In light of recent world events and especially in light of the Martyrdom of Reverend Hamel in Normandy yesterday I’ve been thinking about the state of the church. Specifically, about how we choose to speak to current events and the emphasis that we embrace over the next period of time.

Jesus speaks to his disciples in John 15 and 16 explaining that they will be persecuted just as he was persecuted; that they must also testify about him even when they are ostracized from community or killed for the sake of his name. Then he says something surprising in 6:16: “I have told you these things, so that in me you may have peace“…. Uhhh what? Yeah, he said peace. There’s an interesting thing in his statement:… so that IN ME you may have peace… What does it mean to be “in Him”? When we turn away from doing things our own way we are saved from the consequences of living a life separate from God (i.e. sin and death). We then enter into relationship with Jesus and it’s through him and in him that we find life and connection to God (i.e. salvation, eternal life). This is why we become dead to sin and alive in Christ. So in the face of suffering or possible threat how can we feel peace and not fear as Jesus tells his disciples?

“Yeah, he said peace.”

In Hebrews 2:14-15 Paul writes: “Since the children [of God i.e. you and I] are made of flesh and blood, it’s logical that the Savior took on flesh and blood in order to rescue them by his death. By embracing death, taking it into himself, he destroyed the Devil’s hold on death and freed all who cower through life, scared to death of death.
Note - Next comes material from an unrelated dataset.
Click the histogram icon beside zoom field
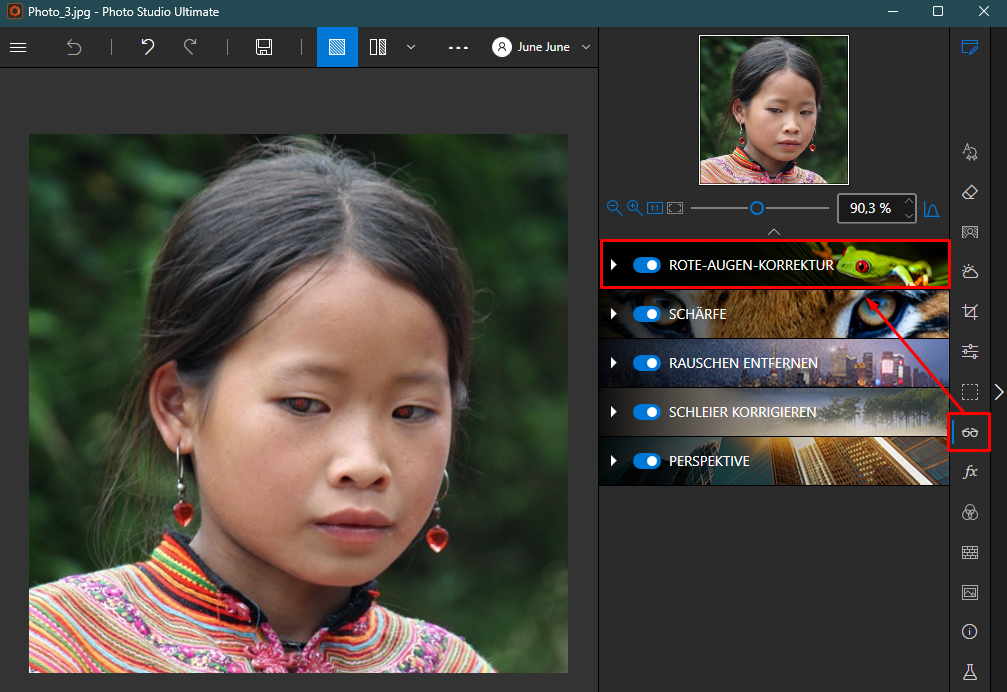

Separate from life in Christ all of us would have remained held by death in Adam (or separation from the life of God) for all of eternity. We don’t fear death because the extent of satan’s affect can not go beyond the flesh; this earthly life. He can do nothing to steal your life (eternal connection to God). The time that we spend on this Earth is only a moment on the timeline of all of eternity.

Further in John 16:33 Jesus goes on to say “…In this world you will have trouble. But take heart! I have overcome the world.” Wait did he say “will”? What about “might”? Maybe we’ll only have trouble if we don’t have enough faith? Doesn’t a life in Christ give us nothing but abundance and money and happiness? The Bible never promises us freedom from pain or possible suffering, however it is through Jesus that we are promised an eternal hope that supersedes this world and the pain that can come along with it.
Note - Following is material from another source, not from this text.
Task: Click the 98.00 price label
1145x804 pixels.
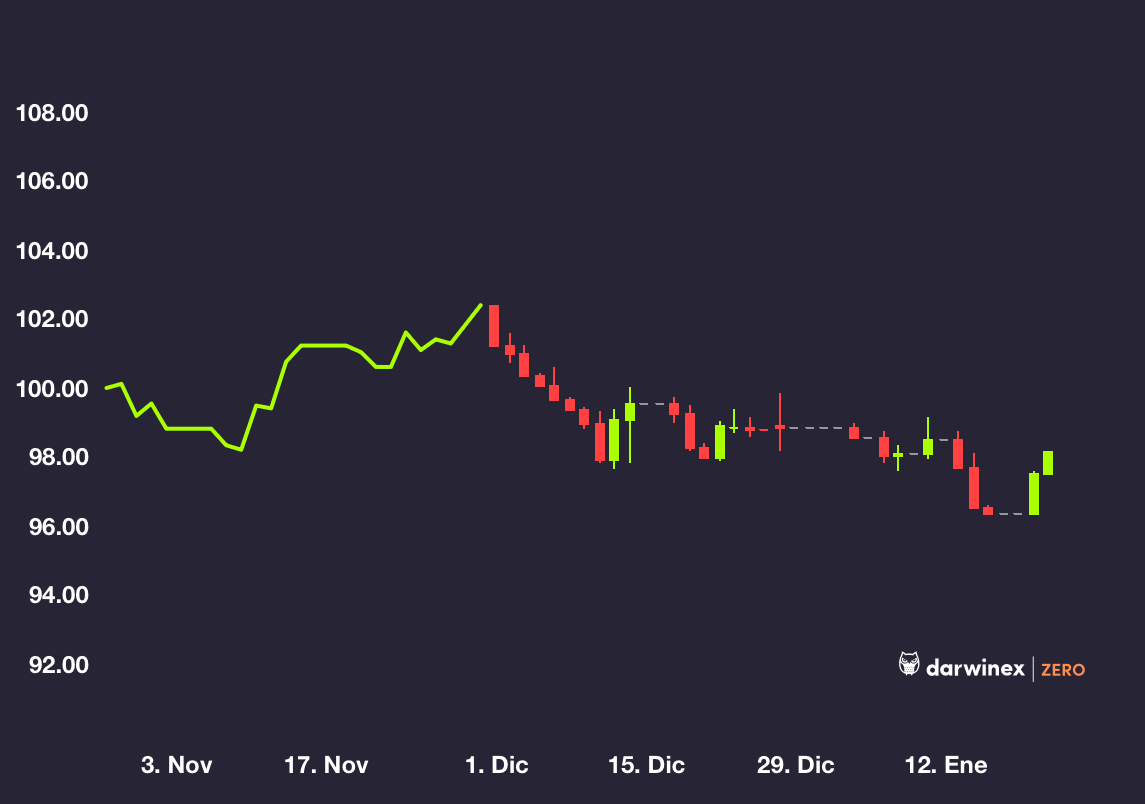Action: (52, 458)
Often I have preached and absolutely believe that in Christ we find healing, prosperity, joy and favor and all the rest of it. BUT, we have to be careful that in preaching Mark 10:30 or Revelation 12:11 that we don’t leave off the last lines. It’s about balance in what we understand as being a follower of Christ:

“I assure you that everyone who has given up house or brothers or sisters or mother or father or children or property, for my sake and for the Good News, will receive now in return a hundred times as many houses, brothers, sisters, mothers, children, and property—along with persecution. And in the world to come that person will have eternal life.
Mark 10:29-30

“And they have defeated him [satan] by the blood of the Lamb and by their testimony. And they did not love their lives so much that they were afraid to die.”
Revelation 12:11

We, as the church, need to emphasis a bit less what Jesus died to give us and bring into light what we are prepared to give him. This faith is a two way street. We have everything in Christ. Have we given everything back to Him?
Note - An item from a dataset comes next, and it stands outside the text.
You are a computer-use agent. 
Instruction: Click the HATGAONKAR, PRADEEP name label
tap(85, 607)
If Jesus never healed me again or gave me another dollar I would still owe him my life. Yet he gives to us so freely. Let us not take “his benefits” (that we are so often encouraged to remember) for granted at the expense of the cost of living an authentic faith and a life laid down for him.

We need to shake the entitlement out of our relationship with the Father. As Paul writes in Philippians 1:27, let us live lives worthy of the gospel.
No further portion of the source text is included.